Whenever you encounter problems of this kind, it is best to think of the property based on sum of lengths of any two sides of a triangle is always greater than the third side.

Question 5

\(ABCD\) is quadrilateral. Is \(AB \!+\! BC \!+\! CD \!+\! DA\! <\! 2 (AC \!+\! BD)?\)

Solution

Video Solution

What is known?

\(ABCD\) is a quadrilateral. \(DB\) and \(AC\) are diagonals.

What is unknown?

Is \(AB \!+\! BC \!+\! CD \!+\! DA \!<\! 2 (AC \!+\! BD)?\)

Reasoning:

In this question, it is asked to check Is \(AB \!+\! BC \!+\! CD \!+\! DA \!<\!2(AC \!+\! BD)\) or not.
This question is based on the property that the sum of lengths of two sides of a triangle is always greater than the third side.\(“O”\) is the centre of the quadrilateral.  Now visually identify that the quadrilateral \(ABCD\) is divided by diagonals \(AC\) and \(BD\) into four triangles. Now, take each triangle separately i.e. triangle \(AOB, COD, BOC \) and \(AOD\) and apply the above property and then add \(L.H.S\) and \(R.H.S\) of the equation formed.

Steps:

In triangle \(AOB,\)

\(AB < OA + OB{\rm{ }} \qquad \ldots \ldots  .{\rm{ }}\left( 1 \right)\)

In triangle \(COD,\)

\(CD < OC + OD{\rm{ }} \qquad \ldots \ldots  .{\rm{ }}\left( 2 \right)\)

In triangle \(AOD,\)

\(DA < OD + OA{\rm{ }} \qquad \ldots \ldots  .{\rm{ }}\left( 3 \right)\)

In triangle \(COB,\)

\(BC < OC + OB{\rm{ }} \qquad \ldots \ldots  .{\rm{ }}\left( 4 \right)\)

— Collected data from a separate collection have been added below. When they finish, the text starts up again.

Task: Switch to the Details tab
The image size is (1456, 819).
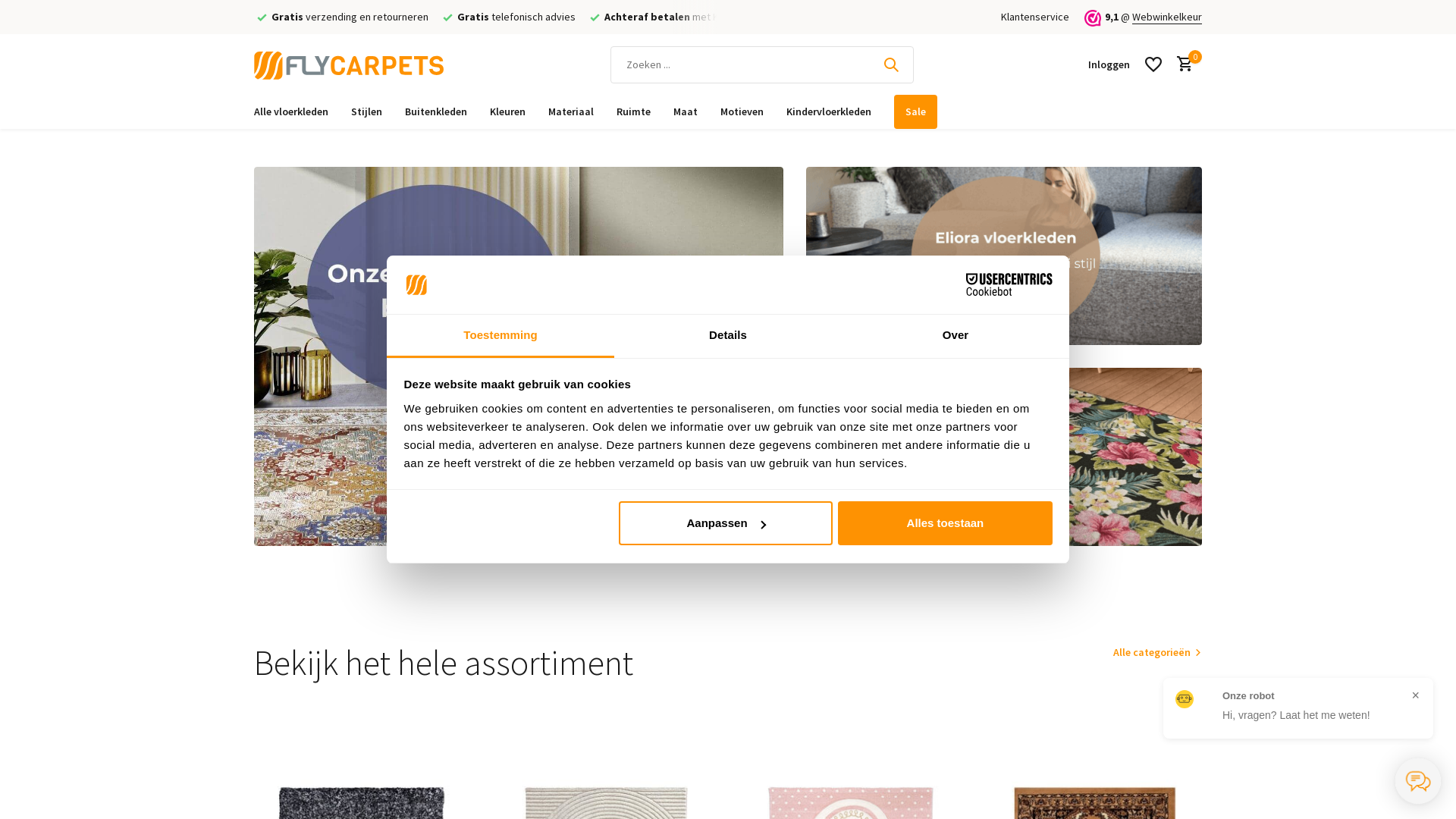Action: [x=728, y=336]

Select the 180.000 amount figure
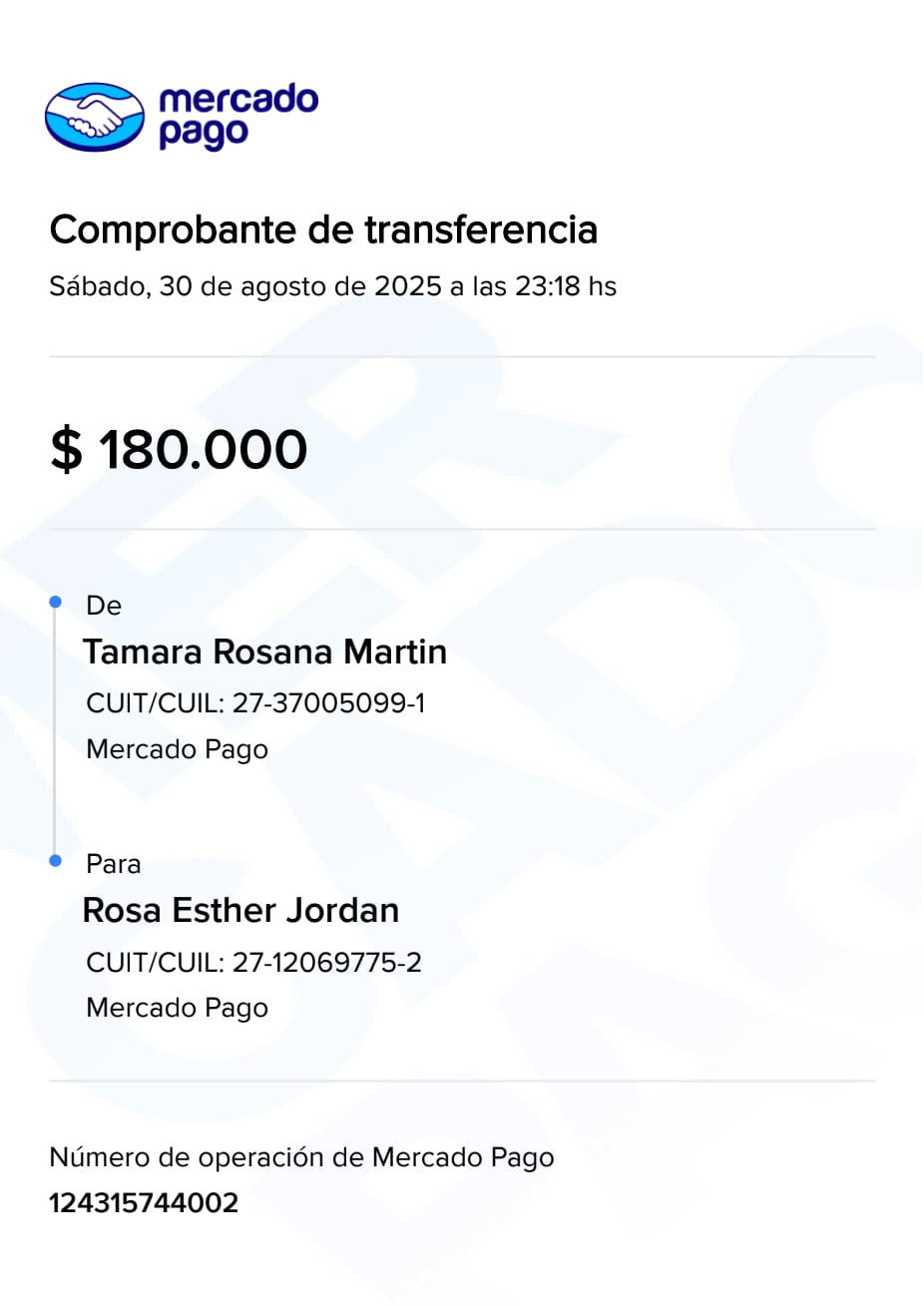pos(203,449)
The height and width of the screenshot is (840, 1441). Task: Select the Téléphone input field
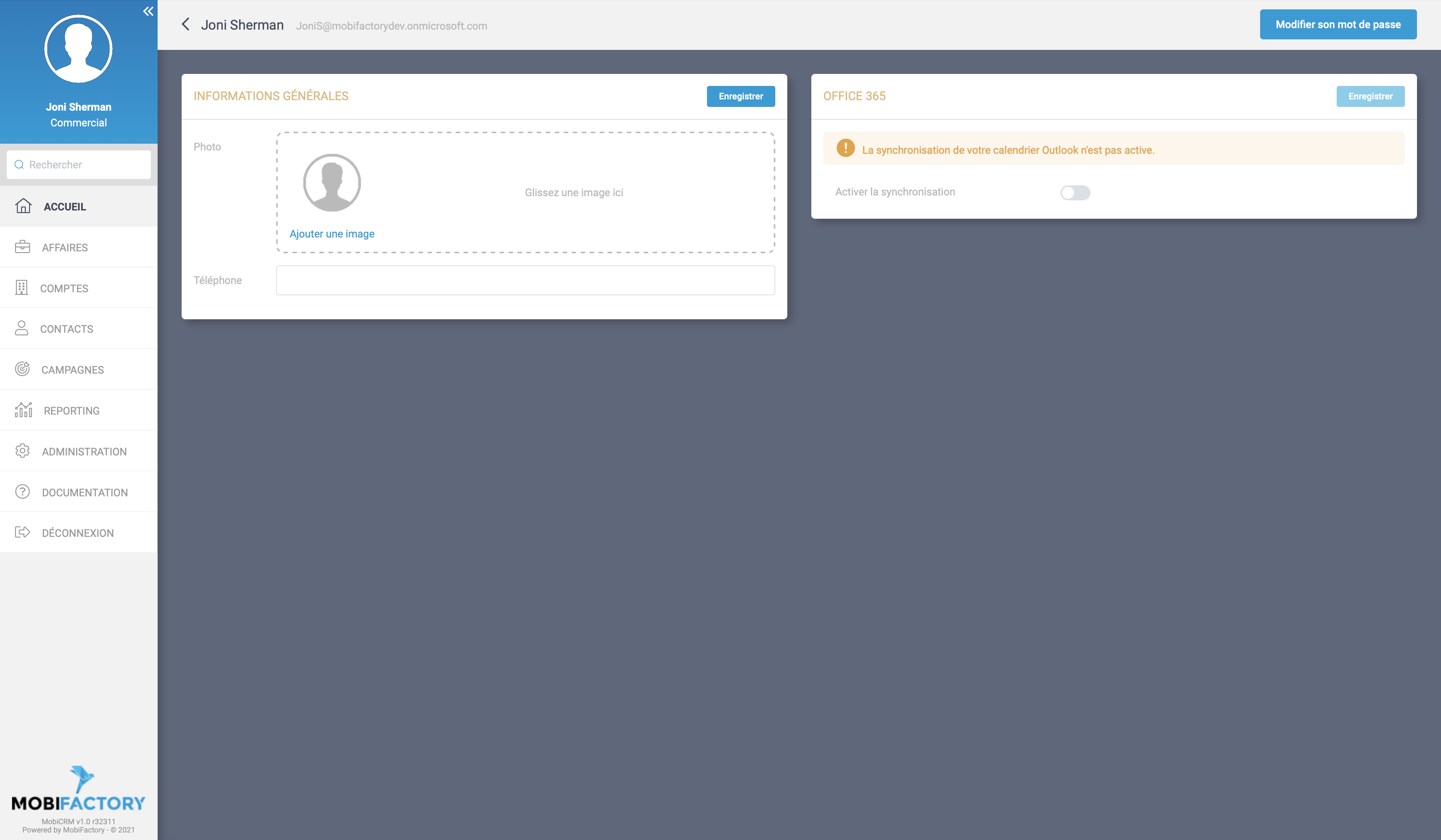[x=525, y=280]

Adding equation \((1),\) \((2),\) \((3)\) and \((4)\) we get,

\[\begin{align}& \left[ \begin{array}& AB\!+\!BC\!+\!\\CD\!+\!DA \end{array} \right]\!<\!\left[ \begin{array}& OA\!+\!OB\!+\! \\ OC\!+\!OD\!+\!\\OD\!+\!OA\!+\! \\ OC\!+\!OB \\ \end{array} \right] \\ =& \left[ \begin{array}& AB\!+\!BC\!+\!\\CD\!+\!DA\end{array} \right]<\left[ \begin{array}&2OA\!+\!2OB\!+\!\\2OC\!+\!2OD\end{array} \right] \\ =& \left[ \begin{array} & AB\!+\!BC\!+\! \\ CD\!+\!DA \\ \end{array} \right]<\left[ \begin{array}&2(OA\!+\!OB)\!+\!\\2(OC\!+\!OD)\end{array} \right] \\ = & AB\!+\!BC\!+\!CD\!+\!DA\!<\!2(AC\!+\!BD) \\ \end{align}\]

Yes, it is true.

Useful Tip

Whenever you encounter problems of this kind, it is best to think of the property based on sum of lengths of any two sides of a triangle is always greater than the third side.

Question 6

The lengths of two sides of a triangle are \(\rm{}12\, cm\) and \(\rm{}15\,cm.\) Between what two measures should the lengths of third side fall.

Solution

Video Solution

What is known?

The lengths of two sides of a triangle are \(12\) cm and \(15\) cm.

What is unknown?

Between what two measures should the lengths of third side fall.

Reasoning:

This question is straight forward. you just have to remember one property that the sum of lengths of any two sides of a triangle is always greater than the third side and also the difference between the length of any two sides of a triangle is smaller than the length of third side. In this question, two sides of a triangle are given as \(\rm{}12\,cm\) and \(\rm{}15\,cm\), find the sum and difference of this two sides. Remember, the third side should be lesser than their sum and also it should be greater than their difference.

Steps:

We know that, Sum of lengths of any two sides of a triangle is always greater than the
third side and also the difference between the lengths of any two sides is always smaller than the third side.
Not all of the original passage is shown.